> **Listing**:
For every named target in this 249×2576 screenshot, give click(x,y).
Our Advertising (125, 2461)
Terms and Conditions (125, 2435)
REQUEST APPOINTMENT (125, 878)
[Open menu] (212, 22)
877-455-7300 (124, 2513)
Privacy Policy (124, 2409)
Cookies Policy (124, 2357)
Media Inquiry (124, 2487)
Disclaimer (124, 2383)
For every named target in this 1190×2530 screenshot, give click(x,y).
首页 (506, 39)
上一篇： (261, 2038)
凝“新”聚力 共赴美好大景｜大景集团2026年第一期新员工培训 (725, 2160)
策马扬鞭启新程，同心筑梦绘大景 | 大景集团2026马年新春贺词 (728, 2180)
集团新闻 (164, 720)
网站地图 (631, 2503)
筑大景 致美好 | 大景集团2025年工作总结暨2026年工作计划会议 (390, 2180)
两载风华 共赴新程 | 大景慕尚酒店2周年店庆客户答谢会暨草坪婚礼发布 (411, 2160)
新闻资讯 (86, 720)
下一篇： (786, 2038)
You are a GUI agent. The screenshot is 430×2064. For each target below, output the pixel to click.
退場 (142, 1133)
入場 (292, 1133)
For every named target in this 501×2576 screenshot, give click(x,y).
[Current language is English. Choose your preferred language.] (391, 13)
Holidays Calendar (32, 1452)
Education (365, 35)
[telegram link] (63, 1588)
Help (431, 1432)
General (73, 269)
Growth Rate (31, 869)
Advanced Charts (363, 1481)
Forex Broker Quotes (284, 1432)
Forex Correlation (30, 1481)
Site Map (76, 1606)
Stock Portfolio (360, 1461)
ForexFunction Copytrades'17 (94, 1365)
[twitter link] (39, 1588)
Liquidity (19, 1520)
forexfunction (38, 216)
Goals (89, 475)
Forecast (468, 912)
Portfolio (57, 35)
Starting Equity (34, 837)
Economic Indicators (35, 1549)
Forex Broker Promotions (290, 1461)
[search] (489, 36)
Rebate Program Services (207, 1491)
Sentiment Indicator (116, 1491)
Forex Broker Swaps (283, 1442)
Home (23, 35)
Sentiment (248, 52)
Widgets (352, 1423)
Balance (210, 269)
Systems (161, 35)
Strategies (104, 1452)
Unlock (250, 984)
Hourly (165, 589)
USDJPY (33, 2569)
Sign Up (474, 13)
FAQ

> **Work required**: Pull out every row above that contains the string "click", matching case, and copy each one in full.

> **Complete answer**:
For every named target in this 249×2576 screenshot, give click(x,y).
For every named target in this 1190×2530 screenshot, give click(x,y).
You are a GUI agent. The screenshot is 430×2064. For each target below, output the pixel to click.
For every named target in this 501×2576 screenshot, give click(x,y).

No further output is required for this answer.